**Source records**
========

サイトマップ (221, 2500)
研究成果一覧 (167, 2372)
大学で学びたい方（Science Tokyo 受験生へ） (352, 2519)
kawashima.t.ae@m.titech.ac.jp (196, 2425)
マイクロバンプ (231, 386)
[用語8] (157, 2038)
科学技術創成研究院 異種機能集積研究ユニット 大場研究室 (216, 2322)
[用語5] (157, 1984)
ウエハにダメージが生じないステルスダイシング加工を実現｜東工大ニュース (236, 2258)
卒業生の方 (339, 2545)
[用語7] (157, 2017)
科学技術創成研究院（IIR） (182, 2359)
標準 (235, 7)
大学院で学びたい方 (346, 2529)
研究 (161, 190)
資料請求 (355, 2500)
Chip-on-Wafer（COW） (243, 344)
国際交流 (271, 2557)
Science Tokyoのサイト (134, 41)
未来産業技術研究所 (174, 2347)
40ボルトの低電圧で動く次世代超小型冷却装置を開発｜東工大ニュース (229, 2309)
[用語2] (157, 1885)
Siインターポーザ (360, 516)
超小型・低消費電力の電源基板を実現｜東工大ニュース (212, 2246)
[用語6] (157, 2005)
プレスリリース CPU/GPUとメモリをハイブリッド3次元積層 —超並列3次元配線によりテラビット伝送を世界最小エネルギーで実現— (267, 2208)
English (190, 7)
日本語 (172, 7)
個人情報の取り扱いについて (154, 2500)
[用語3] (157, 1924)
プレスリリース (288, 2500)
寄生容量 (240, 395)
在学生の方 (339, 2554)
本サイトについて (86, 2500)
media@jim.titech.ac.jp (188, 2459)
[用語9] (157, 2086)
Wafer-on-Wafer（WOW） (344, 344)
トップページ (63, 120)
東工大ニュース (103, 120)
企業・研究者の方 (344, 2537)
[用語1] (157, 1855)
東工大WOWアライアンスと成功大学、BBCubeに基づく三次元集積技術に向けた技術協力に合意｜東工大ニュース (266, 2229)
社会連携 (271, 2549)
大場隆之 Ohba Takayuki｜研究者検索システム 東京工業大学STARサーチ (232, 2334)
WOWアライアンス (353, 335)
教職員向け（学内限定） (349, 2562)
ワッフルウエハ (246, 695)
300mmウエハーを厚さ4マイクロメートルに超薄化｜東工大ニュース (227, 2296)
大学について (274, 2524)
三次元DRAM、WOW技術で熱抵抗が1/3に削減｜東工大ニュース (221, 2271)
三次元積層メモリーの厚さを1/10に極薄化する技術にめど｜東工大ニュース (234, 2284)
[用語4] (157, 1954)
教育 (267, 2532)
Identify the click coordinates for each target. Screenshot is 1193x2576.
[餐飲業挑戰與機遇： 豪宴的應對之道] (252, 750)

========

**Problem statement**
The answer consists solely of the lines from the one containing "研究成果一覧 (167, 2372)" through the last line of the data above, reproduced exactly.

**The completed task**
研究成果一覧 (167, 2372)
大学で学びたい方（Science Tokyo 受験生へ） (352, 2519)
kawashima.t.ae@m.titech.ac.jp (196, 2425)
マイクロバンプ (231, 386)
[用語8] (157, 2038)
科学技術創成研究院 異種機能集積研究ユニット 大場研究室 (216, 2322)
[用語5] (157, 1984)
ウエハにダメージが生じないステルスダイシング加工を実現｜東工大ニュース (236, 2258)
卒業生の方 (339, 2545)
[用語7] (157, 2017)
科学技術創成研究院（IIR） (182, 2359)
標準 (235, 7)
大学院で学びたい方 (346, 2529)
研究 (161, 190)
資料請求 (355, 2500)
Chip-on-Wafer（COW） (243, 344)
国際交流 (271, 2557)
Science Tokyoのサイト (134, 41)
未来産業技術研究所 (174, 2347)
40ボルトの低電圧で動く次世代超小型冷却装置を開発｜東工大ニュース (229, 2309)
[用語2] (157, 1885)
Siインターポーザ (360, 516)
超小型・低消費電力の電源基板を実現｜東工大ニュース (212, 2246)
[用語6] (157, 2005)
プレスリリース CPU/GPUとメモリをハイブリッド3次元積層 —超並列3次元配線によりテラビット伝送を世界最小エネルギーで実現— (267, 2208)
English (190, 7)
日本語 (172, 7)
個人情報の取り扱いについて (154, 2500)
[用語3] (157, 1924)
プレスリリース (288, 2500)
寄生容量 (240, 395)
在学生の方 (339, 2554)
本サイトについて (86, 2500)
media@jim.titech.ac.jp (188, 2459)
[用語9] (157, 2086)
Wafer-on-Wafer（WOW） (344, 344)
トップページ (63, 120)
東工大ニュース (103, 120)
企業・研究者の方 (344, 2537)
[用語1] (157, 1855)
東工大WOWアライアンスと成功大学、BBCubeに基づく三次元集積技術に向けた技術協力に合意｜東工大ニュース (266, 2229)
社会連携 (271, 2549)
大場隆之 Ohba Takayuki｜研究者検索システム 東京工業大学STARサーチ (232, 2334)
WOWアライアンス (353, 335)
教職員向け（学内限定） (349, 2562)
ワッフルウエハ (246, 695)
300mmウエハーを厚さ4マイクロメートルに超薄化｜東工大ニュース (227, 2296)
大学について (274, 2524)
三次元DRAM、WOW技術で熱抵抗が1/3に削減｜東工大ニュース (221, 2271)
三次元積層メモリーの厚さを1/10に極薄化する技術にめど｜東工大ニュース (234, 2284)
[用語4] (157, 1954)
教育 (267, 2532)
Identify the click coordinates for each target. Screenshot is 1193x2576.
[餐飲業挑戰與機遇： 豪宴的應對之道] (252, 750)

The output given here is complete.